Dayala shrugged nervously. “You know more than most. You almost went through the trial the first time you met the great forest. That makes it both harder and easier. You know more, and you have more reason to fear. And you should not fear. You are strong enough, if you trust in yourself.”
“So when do I undertake this trial?”
“Whenever you wish. We will have to go back to Merthe.”
“Can we start tomorrow?”
Dayala nodded.
LXXXVI
Justen sat on the edge of one of the narrow beds, looking across the darkness to Dayala, who unfolded the thin blanket provided by the guest house.

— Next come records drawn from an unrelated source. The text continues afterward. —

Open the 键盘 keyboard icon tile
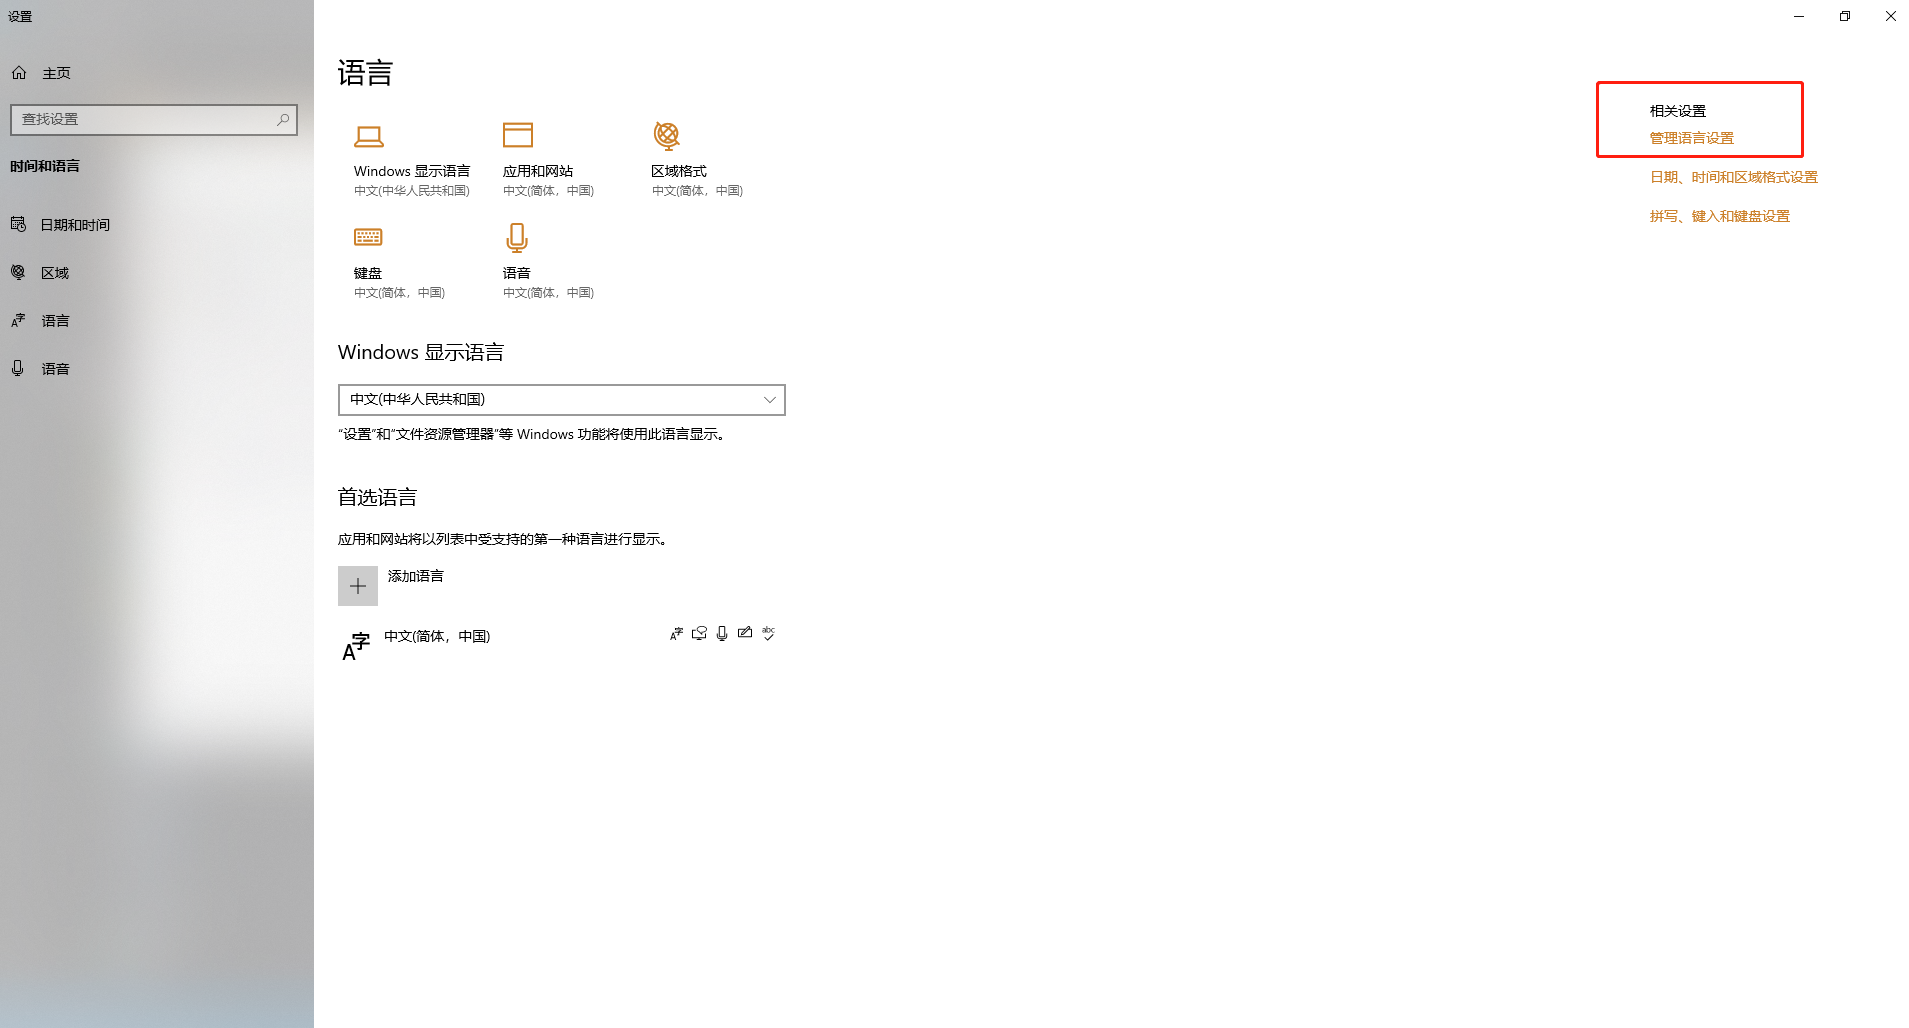1909x1028 pixels. 368,237
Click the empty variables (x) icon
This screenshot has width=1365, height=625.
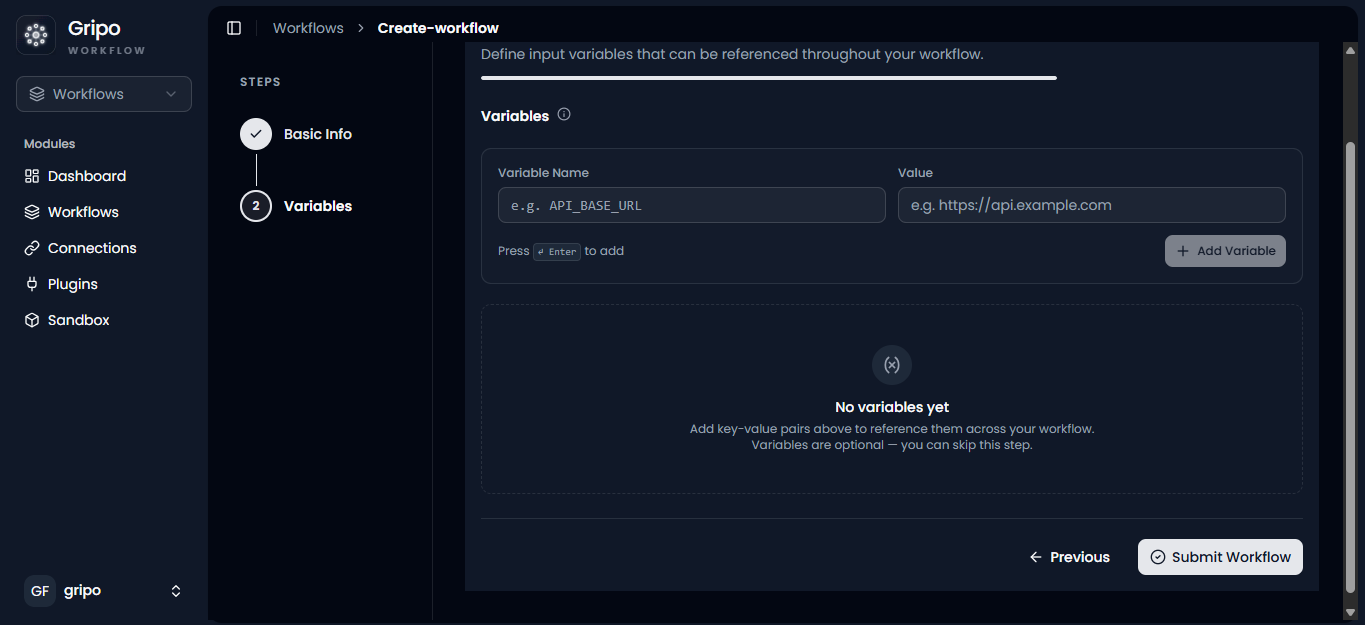892,365
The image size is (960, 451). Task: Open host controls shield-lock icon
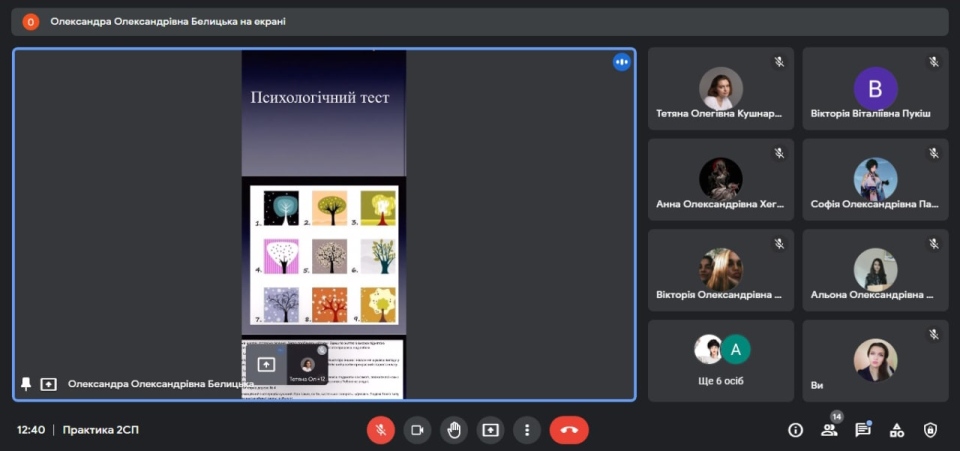930,430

Somewhere he could hear Duvalla singing softly, and the warm odor of fresh-baked bread wafted through the half-open window. A few voices, only a few, for even the center of Merthe was far quieter than the edge of Rybatta, drifted to his ears, but he could not make out the words.
“There have to be some rules for this.” Justen’s voice bore an exasperated tone. “Otherwise, I could just go up on the overlook and say ‘Hullo, great forest’ and walk away.”

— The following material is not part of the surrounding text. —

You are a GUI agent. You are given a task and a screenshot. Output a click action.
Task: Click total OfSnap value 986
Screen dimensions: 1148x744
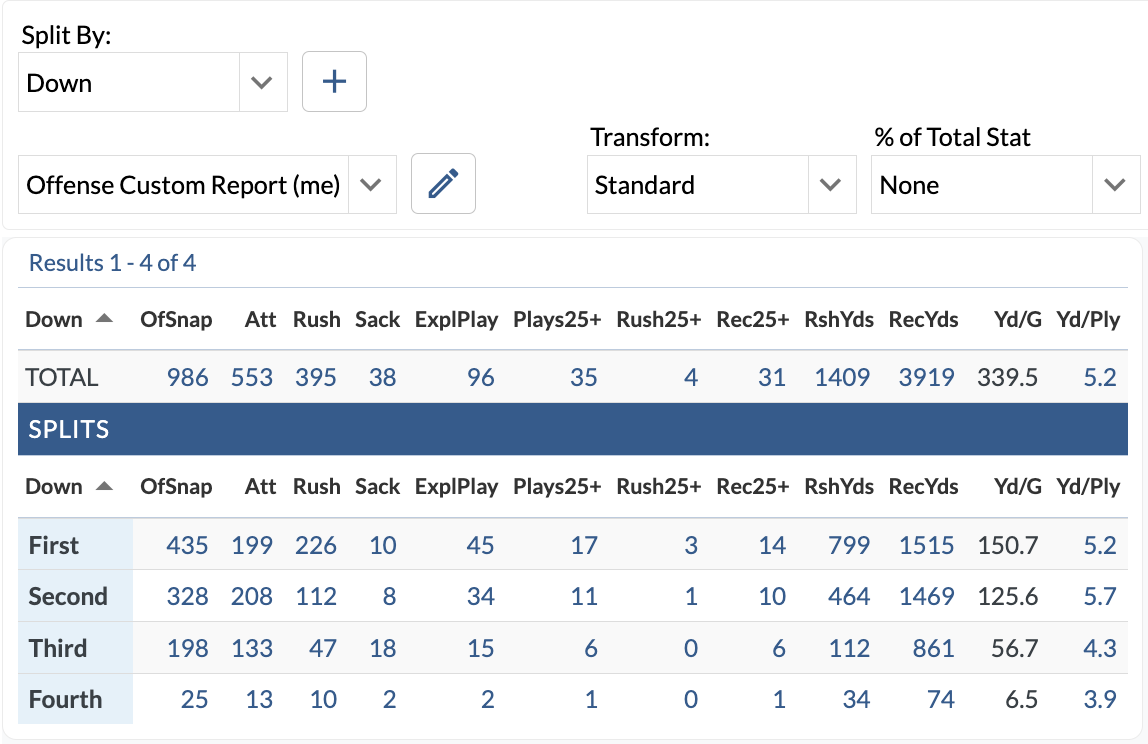coord(188,377)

“If the great forest accepted the trial, it would not be that simple. And if it did not, then it would not be a trial. But there are rules. You must enter the great forest on the path that leads downhill from the black rocks. You must always stay on that path until you reach the end, or until you can go no farther, and then you must return by the path to the road to Merthe.” Dayala took a deep breath, then added, “I am bidden to tell you one other choice.”
“Bidden?”
“You must choose between the safe and the glorious. Those are the only choices open to you.”
“The safe and the glorious? What does that mean?”
Dayala looked at the floor.
Finally, Justen spoke again. “When is the trial over?”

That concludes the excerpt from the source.